***** Kaynak metin *****

Mavi Vatanın Bekçisi TCG Anadolu’yu bugün Sarayburnu’ndan Karadeniz’e uğurladım. Son 1 hafta-10 günde TCG Anadolu Uçak Gemimizi nereye uğurlayacağız biliyor musunuz? İzmir’e. Şöyle bir hafta-10 gün de İzmir’de kalmasında fayda var. Ne anlama geliyor, herhalde anladınız değil mi? Fazla teferruata da girmeyeyim. İnşallah oradan farklı mesajlar vereceğiz TCG Anadolu’yla. TCG Anadolu’ya maket gemi diyen bu 7’li masanın mensuplarına en güzel cevabı şu ana kadar bu gemimizi ziyaret eden 70-80 bin kişi verdi. Bu insanlar durup dururken oraya gelmedi, saatlerce kuyrukta beklediler. Neden? Bu muhteşem eseri görmek için. Yahu bu ülkede bir topluiğneyi yapamayan dönemlerden geliyoruz. Şimdi İHA’larımızı yapıyoruz, SİHA’larımızı yapıyoruz, Akıncı’mızı yapıyoruz, öbür tarafta Kızılelma’yı da yapıyoruz ve tabi bu bunları rahatsız edecek. Bu vatan hepimizin.
Şimdi bugün burayı bir tarih özdeşi haline getirdik, ne yapacağız? Arifiye’de bugün Altay Tankımızı Silahlı Kuvvetleri’mize teslim edeceğiz. Yaparsa… Yaparsa… Yaparsa… Allah’a hamdolsun sonunda onu da yaptık.
Bugüne kadar ülkemize kazandırdığımız demokrasi ve kalkınma altyapısı üzerinde Türkiye yüzyılını inşa etme sözüyle bir kez daha karşınızdayız.
Kardeşlerim,
Afete hazırlık yanında diğer alanlarda da ülkemizi ve milletimizi Türkiye yüzyılına hazırlayacak adımlar atıyoruz. Sizlerle buluşmaya gelmeden önce, işte az önce söyledim; TCG Anadolu’yu uçak gemimizi Karadeniz’e uğurladık. Ama bir şey var, bu bize yeter mi? İnşallah 14 Mayıs’ta bu görevi bize vermeniz halinde ikinci adım ne biliyor musunuz? Bu uçağın iki kat büyüklüğündeki uçağın ön görüşmelerini belli ülkelerle yaptım ve onun iki büyüklüğündeki uçak gemisini de inşallah yapacağız ve böylece mavi denizlerde bizim uçak gemilerimiz çok farklı bulunacak. Aynı şekilde denizaltılarımız öyle bulunacak.

*****

Görevleri tamamlayın:
a - Kaynak metinde "Şimdi bugün burayı" sözlerinden başlayıp "onu da yaptık." sözlerine kadar uzanan kısmın tamamını olduğu gibi yazın.
b - Kaynak metne göre şu soruları yanıtlayın:
(i) TCG Anadolu'yu şimdiye kadar kaç kişi ziyaret etmiş?
(ii) Altay Tankı Silahlı Kuvvetlere nerede teslim edilecek?
(iii) İkinci adım olarak nasıl bir uçak gemisi yapılacağı söyleniyor?
c - TCG Anadolu'yu konu alan kaynak metni son cümlesinden sonra gelecek şekilde sürdürün.
Bundan sonra gelen öğelerin kaynak metinle hiçbir ilgisi yoktur.

***** Veri listesi *****

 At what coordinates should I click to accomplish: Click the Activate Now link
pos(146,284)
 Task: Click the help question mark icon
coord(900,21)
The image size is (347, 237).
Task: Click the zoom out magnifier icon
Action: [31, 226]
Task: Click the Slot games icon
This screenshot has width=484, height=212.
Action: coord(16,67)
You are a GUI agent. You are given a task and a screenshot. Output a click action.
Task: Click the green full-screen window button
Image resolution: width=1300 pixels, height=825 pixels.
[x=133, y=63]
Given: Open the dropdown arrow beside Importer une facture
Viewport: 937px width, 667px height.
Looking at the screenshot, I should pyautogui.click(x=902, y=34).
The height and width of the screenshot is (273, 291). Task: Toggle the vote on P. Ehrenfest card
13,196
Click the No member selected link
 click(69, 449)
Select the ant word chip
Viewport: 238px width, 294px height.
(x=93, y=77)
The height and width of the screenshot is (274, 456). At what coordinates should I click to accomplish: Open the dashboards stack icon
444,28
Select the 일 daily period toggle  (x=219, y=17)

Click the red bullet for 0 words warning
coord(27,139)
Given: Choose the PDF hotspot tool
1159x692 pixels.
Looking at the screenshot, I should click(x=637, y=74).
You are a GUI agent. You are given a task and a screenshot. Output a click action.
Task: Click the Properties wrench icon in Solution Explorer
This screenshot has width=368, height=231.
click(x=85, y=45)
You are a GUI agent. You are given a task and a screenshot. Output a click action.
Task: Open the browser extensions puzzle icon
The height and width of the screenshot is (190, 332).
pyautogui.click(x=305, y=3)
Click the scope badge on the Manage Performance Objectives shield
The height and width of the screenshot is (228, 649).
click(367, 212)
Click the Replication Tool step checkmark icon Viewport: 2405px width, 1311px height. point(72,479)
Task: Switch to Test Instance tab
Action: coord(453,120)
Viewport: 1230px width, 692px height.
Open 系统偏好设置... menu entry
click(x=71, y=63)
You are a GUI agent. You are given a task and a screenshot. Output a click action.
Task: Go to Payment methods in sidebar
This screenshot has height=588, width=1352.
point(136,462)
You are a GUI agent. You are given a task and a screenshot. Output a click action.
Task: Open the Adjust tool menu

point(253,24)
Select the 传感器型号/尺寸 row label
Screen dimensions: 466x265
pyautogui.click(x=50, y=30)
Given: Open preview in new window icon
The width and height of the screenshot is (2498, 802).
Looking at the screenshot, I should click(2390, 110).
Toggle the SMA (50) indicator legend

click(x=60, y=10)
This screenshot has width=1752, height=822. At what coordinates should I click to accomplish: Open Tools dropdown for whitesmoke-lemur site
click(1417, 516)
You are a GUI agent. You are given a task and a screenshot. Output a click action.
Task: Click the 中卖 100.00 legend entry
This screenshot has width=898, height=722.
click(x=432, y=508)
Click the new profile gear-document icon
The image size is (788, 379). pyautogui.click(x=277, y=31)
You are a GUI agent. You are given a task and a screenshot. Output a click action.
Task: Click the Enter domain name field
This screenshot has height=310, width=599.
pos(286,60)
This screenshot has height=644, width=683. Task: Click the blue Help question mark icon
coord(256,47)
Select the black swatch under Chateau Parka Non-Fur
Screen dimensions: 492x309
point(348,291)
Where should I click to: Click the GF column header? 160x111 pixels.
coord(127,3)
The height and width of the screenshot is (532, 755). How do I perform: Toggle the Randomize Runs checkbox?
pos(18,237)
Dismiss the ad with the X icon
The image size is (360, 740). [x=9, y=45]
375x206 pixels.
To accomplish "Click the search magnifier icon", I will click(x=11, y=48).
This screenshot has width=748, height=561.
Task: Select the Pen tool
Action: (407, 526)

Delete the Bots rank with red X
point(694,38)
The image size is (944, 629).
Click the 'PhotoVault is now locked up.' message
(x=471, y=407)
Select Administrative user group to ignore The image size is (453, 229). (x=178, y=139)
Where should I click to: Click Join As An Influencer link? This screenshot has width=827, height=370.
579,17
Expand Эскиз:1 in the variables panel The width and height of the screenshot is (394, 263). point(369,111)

*****

Alıştırma yanıtları:
a -
Şimdi bugün burayı bir tarih özdeşi haline getirdik, ne yapacağız? Arifiye’de bugün Altay Tankımızı Silahlı Kuvvetleri’mize teslim edeceğiz. Yaparsa… Yaparsa… Yaparsa… Allah’a hamdolsun sonunda onu da yaptık.

b -
(i) 70-80 bin kişi.
(ii) Arifiye'de.
(iii) TCG Anadolu'nun iki kat büyüklüğünde bir uçak gemisi.

c -
Ve bugün buraya gelmeden önce bir de 23 Nisan vesilesiyle bizim her yıl çocuklarımızdan bir kabine toplarız ve çocuklarımızla kabinemizi topladık. Şimdi de Akyazı’dayız.
Sakarya, ülkemizin önde gelen sanayi, ticaret ve tarım şehirlerinden biri. Şehrimize bugüne kadar kazandırdığımız yatırım ne biliyor musunuz? 89 milyar liralık eser ve hizmeti bu anlayışla Sakarya’da hayata geçirdik. Bu buluşmamızda aynı zamanda Akyazı Spor Kompleksimizin resmi açılışını da yapıyoruz. Biraz sonra, az önce söyledim, Arifiye’ye gidiyoruz. Savunma Sanayimizin önemli bir projesinin yeni bir aşamaya geçişine şahitlik edeceğiz.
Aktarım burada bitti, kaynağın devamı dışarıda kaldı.